▶ **WHAT TO DO**
Render the part of the listing that opens with the line containing "Task: Go to the Diagnostics reports category" and closes with the line containing "This screenshot has height=753, width=1204." as a Markdown table with the columns Index and Entry, one row per line, omitting blank lines.

▶ **MATERIAL FOR THIS EXERCISE**

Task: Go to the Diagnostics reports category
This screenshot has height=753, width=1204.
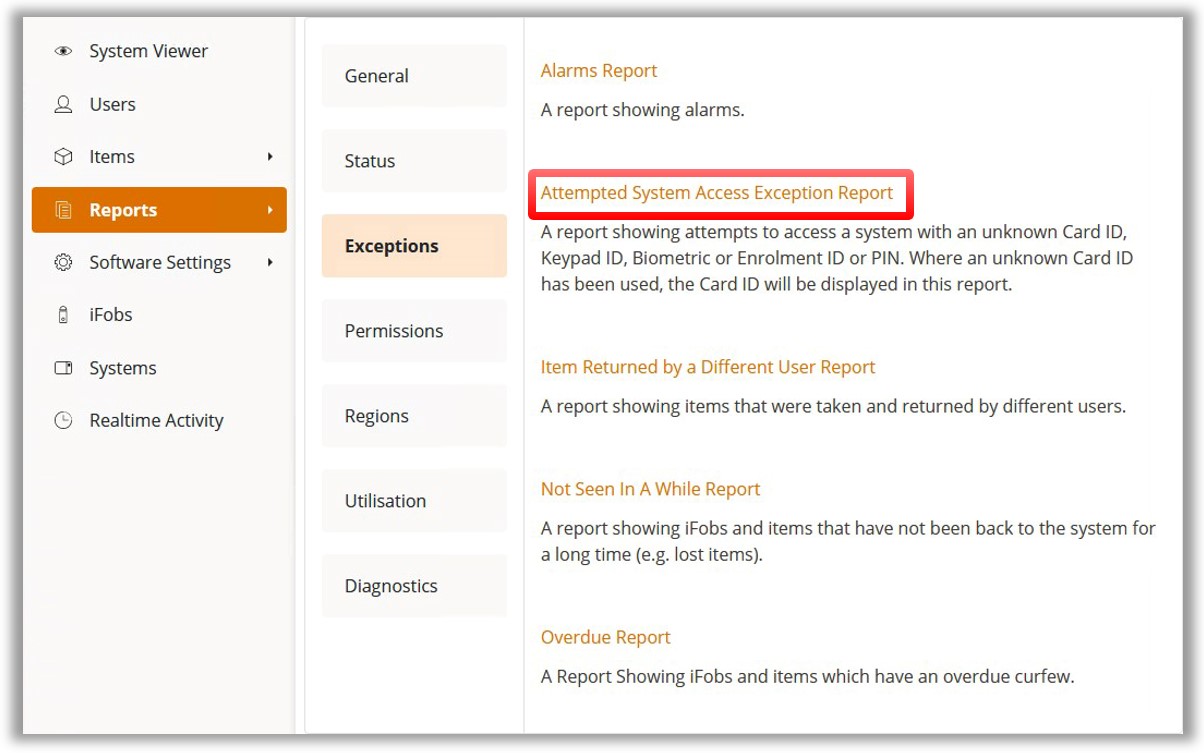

--

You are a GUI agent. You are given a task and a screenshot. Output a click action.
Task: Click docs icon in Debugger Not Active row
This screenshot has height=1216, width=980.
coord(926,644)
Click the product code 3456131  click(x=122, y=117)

▶ **WRITTEN RESPONSE**
| Index | Entry |
|---|---|
| 1 | Task: Go to the Diagnostics reports category |
| 2 | This screenshot has height=753, width=1204. |